Logging all the span names is probably not a good idea, since there could be a lot of them. Some kind of sampling might help. Alternatively, for this specific error the approximate byte size of the spans could be tallied and logged if they are a significant fraction of the payload. This might be getting into too-specific solutions.
@TommyCpp
Is the tags for this supposed to be under metrics
?
Good catch! Fixed the label
I am getting the same error in one project.
OpenTelemetry trace error occurred. Exporter otlp encountered the following error(s): the grpc server returns error (Some resource has been exhausted): , detailed error message: grpc: received message larger than max (169759662 vs. 4194304)
I get the same behavior whether I .install_simple()
or .install_batch(opentelemetry::runtime::TokioCurrentThread)
There are no traces emitted for about 7.5 seconds, then traces are emitted with but the application emits these errors.

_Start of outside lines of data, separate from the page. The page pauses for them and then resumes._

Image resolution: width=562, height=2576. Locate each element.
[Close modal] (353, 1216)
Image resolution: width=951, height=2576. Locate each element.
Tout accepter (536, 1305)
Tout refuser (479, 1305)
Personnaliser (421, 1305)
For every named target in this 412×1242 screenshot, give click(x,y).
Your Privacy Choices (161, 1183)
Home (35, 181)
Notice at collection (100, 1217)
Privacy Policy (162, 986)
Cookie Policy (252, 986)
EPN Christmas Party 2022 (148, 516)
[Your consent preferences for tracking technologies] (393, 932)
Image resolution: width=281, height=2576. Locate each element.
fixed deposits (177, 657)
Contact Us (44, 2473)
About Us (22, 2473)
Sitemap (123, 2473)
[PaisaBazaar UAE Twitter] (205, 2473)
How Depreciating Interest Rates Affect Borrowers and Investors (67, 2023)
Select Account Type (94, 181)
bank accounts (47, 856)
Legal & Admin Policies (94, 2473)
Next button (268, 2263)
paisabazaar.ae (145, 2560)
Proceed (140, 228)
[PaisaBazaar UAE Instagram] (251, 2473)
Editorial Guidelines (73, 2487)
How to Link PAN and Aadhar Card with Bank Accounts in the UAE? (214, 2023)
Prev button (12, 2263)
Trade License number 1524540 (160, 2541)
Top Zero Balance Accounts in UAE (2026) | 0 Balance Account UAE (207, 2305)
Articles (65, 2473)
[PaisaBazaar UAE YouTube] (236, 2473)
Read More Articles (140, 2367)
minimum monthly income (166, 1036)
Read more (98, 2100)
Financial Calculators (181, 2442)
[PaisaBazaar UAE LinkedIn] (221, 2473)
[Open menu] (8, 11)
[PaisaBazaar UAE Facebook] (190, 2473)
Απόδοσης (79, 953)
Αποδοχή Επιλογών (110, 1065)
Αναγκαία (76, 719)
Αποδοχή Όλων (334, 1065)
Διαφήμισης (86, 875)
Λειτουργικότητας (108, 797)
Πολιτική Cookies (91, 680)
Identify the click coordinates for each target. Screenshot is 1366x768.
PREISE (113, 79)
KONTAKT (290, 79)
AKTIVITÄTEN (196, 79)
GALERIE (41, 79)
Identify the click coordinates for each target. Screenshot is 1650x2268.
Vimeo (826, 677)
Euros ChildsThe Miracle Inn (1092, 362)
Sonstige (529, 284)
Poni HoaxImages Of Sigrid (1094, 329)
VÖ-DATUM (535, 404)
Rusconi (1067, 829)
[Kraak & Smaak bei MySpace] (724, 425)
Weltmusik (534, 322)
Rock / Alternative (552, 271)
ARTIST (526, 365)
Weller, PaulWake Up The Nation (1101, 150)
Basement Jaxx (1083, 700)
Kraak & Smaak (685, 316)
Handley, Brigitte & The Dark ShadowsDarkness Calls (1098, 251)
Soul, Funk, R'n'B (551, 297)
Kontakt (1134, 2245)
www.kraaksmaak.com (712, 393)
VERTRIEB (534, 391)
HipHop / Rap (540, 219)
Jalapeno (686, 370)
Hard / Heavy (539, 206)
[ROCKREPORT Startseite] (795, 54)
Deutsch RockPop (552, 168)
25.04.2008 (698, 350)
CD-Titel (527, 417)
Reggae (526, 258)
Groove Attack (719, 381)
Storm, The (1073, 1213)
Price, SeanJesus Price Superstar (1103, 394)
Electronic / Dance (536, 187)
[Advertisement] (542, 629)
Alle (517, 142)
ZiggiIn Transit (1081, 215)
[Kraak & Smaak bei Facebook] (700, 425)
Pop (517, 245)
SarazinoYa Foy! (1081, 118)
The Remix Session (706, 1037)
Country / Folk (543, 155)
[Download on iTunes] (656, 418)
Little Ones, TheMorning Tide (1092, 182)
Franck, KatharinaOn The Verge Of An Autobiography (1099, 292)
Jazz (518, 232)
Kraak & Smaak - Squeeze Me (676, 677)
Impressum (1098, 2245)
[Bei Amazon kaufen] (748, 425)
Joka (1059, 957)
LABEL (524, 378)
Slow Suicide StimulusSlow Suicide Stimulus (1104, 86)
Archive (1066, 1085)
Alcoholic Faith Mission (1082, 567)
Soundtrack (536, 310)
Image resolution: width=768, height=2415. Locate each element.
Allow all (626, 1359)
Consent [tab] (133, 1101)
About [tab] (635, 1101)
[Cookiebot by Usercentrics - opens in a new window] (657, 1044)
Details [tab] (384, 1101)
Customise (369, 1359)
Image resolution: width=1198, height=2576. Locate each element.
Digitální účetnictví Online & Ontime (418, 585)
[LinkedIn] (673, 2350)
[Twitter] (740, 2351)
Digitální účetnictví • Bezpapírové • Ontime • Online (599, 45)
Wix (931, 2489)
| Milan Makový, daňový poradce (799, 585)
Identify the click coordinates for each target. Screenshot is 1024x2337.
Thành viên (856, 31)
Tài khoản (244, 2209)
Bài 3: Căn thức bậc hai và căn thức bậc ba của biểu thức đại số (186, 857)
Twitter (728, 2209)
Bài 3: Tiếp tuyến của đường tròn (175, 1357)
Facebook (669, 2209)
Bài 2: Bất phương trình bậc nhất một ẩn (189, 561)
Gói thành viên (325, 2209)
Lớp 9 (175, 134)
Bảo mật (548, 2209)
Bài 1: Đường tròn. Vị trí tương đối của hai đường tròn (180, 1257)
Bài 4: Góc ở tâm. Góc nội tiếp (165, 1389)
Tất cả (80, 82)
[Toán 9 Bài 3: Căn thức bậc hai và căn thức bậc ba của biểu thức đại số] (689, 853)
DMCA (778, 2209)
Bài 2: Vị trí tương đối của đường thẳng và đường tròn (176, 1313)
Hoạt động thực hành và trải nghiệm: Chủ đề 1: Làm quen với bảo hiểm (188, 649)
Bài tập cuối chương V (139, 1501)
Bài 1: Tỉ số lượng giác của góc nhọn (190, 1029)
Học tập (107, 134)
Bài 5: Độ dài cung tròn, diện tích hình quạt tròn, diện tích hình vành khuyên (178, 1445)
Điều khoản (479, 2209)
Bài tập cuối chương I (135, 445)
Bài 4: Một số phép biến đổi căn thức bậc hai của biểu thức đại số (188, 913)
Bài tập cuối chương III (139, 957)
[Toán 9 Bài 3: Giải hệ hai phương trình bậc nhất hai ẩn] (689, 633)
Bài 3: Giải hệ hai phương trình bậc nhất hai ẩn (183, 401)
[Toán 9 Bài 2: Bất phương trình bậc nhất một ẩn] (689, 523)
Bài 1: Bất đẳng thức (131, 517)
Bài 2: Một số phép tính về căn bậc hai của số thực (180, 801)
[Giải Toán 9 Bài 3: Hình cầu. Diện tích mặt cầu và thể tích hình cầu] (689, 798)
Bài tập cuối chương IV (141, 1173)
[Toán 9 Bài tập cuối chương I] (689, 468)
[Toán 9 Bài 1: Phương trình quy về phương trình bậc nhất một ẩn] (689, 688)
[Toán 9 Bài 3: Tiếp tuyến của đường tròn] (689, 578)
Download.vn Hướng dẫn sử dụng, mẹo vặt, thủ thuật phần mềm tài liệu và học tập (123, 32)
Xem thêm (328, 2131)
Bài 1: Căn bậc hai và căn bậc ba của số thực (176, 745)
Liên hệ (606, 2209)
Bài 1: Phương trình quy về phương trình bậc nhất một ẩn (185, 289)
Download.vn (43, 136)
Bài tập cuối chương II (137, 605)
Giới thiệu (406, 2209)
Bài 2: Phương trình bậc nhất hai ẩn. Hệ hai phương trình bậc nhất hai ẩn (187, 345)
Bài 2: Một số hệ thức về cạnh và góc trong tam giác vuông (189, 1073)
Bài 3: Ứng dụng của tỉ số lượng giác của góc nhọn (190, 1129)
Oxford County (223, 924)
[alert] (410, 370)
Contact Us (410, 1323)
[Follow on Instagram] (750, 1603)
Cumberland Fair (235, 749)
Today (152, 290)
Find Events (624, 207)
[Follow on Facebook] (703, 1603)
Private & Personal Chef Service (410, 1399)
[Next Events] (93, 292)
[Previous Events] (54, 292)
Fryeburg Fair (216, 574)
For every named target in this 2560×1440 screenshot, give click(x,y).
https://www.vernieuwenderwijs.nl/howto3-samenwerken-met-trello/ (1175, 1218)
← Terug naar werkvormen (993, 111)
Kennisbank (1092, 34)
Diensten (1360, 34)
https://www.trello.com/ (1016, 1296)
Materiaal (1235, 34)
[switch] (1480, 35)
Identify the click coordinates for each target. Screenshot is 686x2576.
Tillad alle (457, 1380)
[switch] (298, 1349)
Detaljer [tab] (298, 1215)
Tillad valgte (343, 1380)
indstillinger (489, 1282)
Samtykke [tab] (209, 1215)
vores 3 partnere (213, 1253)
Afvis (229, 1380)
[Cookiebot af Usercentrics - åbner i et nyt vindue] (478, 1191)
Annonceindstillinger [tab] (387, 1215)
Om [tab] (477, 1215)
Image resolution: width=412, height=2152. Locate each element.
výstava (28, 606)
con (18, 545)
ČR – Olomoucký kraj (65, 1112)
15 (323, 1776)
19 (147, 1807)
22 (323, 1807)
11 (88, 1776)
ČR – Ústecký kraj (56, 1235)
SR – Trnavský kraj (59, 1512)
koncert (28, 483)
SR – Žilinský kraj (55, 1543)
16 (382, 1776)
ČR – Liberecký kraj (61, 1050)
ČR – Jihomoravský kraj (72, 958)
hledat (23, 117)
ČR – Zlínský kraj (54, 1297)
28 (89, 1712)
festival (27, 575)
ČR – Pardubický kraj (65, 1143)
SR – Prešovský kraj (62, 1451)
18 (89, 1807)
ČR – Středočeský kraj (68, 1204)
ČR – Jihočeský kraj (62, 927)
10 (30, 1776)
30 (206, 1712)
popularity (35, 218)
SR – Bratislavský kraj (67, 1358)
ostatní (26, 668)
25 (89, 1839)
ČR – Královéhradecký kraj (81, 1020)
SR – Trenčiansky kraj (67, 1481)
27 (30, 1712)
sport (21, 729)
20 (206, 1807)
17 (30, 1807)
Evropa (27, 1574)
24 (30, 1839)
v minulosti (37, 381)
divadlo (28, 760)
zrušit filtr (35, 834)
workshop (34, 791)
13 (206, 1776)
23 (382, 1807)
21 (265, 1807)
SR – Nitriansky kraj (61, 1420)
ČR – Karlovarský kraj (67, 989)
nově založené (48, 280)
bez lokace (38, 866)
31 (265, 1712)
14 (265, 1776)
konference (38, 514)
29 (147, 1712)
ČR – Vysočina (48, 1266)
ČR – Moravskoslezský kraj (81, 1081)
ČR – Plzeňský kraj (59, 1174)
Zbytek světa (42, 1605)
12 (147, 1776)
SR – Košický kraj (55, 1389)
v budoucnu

I have another app configured identically that does not have this issue. Both use Actix web framework. The one that shows the problem is using the Rust AWS sdk to put events on a Kinesis stream. It also uses the MaxMind db to turn ip into location. Once I aggressively skipped certain arguments in the instrumented functions things started to work. In particular I had instrumented a function that took the MaxMind db as an argument. Once I skipped that then things worked.
It would be nice to able to debug this stuff; emit a message when trace is over a given size, so we can narrow down the culprits.
Just experience that same issue. It is not even clear from the log message whether this happens due to batching or individual tracing statements.
At minimum improved logging here would help